- _TASKS AND EXERCISES_:
1. In the forum thread on FLUSH, when are buffers automatically flushed?
2. In the forum thread on FLUSH, substitute "released" for "unlocked" and write out the passage starting at "FLUSH empties all" and ending at "record is unlocked.".

- _DOCUMENT TEXT_:
--- Start ---

In our programs we switched to insert into ... syntax as suggested by Mike some time ago.
(In fact we use gather memo blank name thisform.odat, set/validate values ,... and then insert into ... from name thisform.odat)

regards
tom

 
hi everyone... mike & tomk3... I have tried almost everything that I know to solve my problem with everyone's help ofcourse.... thank you so much.... I've used the flush as suggested by tom and mike... thanks for all your help... My application is now up and running God bless....
 
Hi Mandy,

FLUSH may have helped you out of the deadlock, but surely is not a definite solution. Please read below (from Hacker's Guide to Visual Foxpro 7 by T. Granor, T. Roche et al)

FLUSH empties all internal buffers of data (which have nothing to do with record or table buffering) to be written to disk. Buffers are automatically flushed when the table is closed or a record is unlocked.

In rare cases, the loss of a computer or the network before all disk writes are completed can result in the loss of data within a record, or even the corruption of a table header, leading to the dreaded "Not a table" error message. Visual FoxPro and its immediate predecessors seem to be better at this than the bad old days of dBASE III and FoxBase, but we're not sure how much of this is due to improvements in the product and how much is due to more reliable hardware and much more common UPSes. Also, new logic was added into the process of opening a file in VFP, so that if it detects the header is "one off" from the actual record count, it just increments the header count, invisibly and silently, and continues the file-open process. In addition, because releasing record and file locks automatically flushes the data (although not the file headers), the increased popularity of rapid lock-update-unlock techniques has probably also contributed to the overall reliability of our systems. Row- and table-buffering techniques that also commit data to disk as rapidly as possible alleviate most of the need for this command.

However, in Doug's experience, buffering seems to update the data records, but not always the table and memo headers. Even an explicit FLUSH may not be the solution—he reports that FLUSH updates the table and memo file headers but not the CDX header. Closing a file, issuing an explicit FLUSH, or waiting for the timeout for automatic flushing (we think that that is five minutes, set internally and inaccessible to us) may still not be sufficient for the most paranoid. Realistically, the command is a FoxPro solution for something that is not a FoxPro problem—the problem is the environment in which you are asking FoxPro to perform. If your network suffers frequent crashes, fix it. Until you can, consider FLUSHes as a Band-Aid to lower the frequency of, but not necessarily eliminate, file corruption. If the crashing can't be stopped, consider a more robust data storage technique like client-server instead of the direct writing to ISAM files of the FoxPro DBF model.

Forcing a FLUSH defeats the automated caching of Visual FoxPro and leads to degraded performance. Because writes are performed automatically upon the release of locks, the only situations in which FLUSH is likely to save more data is where tables are being bulk-updated in an exclusive or file-locked situation.

--- End ---

- _MATERIAL PROVIDED_:
--- Start ---

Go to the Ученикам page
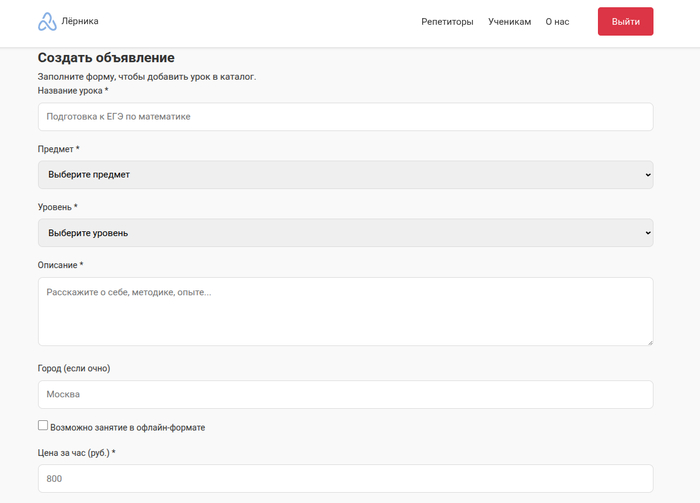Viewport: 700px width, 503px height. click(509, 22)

--- End ---
--- Start ---

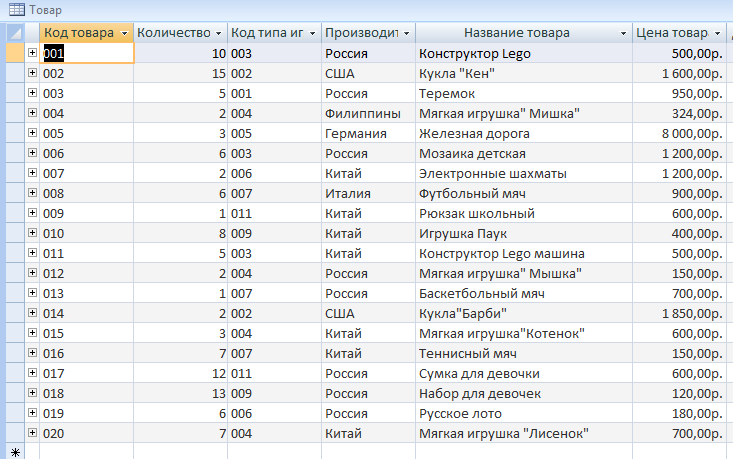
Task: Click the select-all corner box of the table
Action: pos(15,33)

--- End ---

- _RESPONSES TO THE EXERCISE_:
1. When the table is closed or a record is unlocked.

2.
FLUSH empties all internal buffers of data (which have nothing to do with record or table buffering) to be written to disk. Buffers are automatically flushed when the table is closed or a record is released.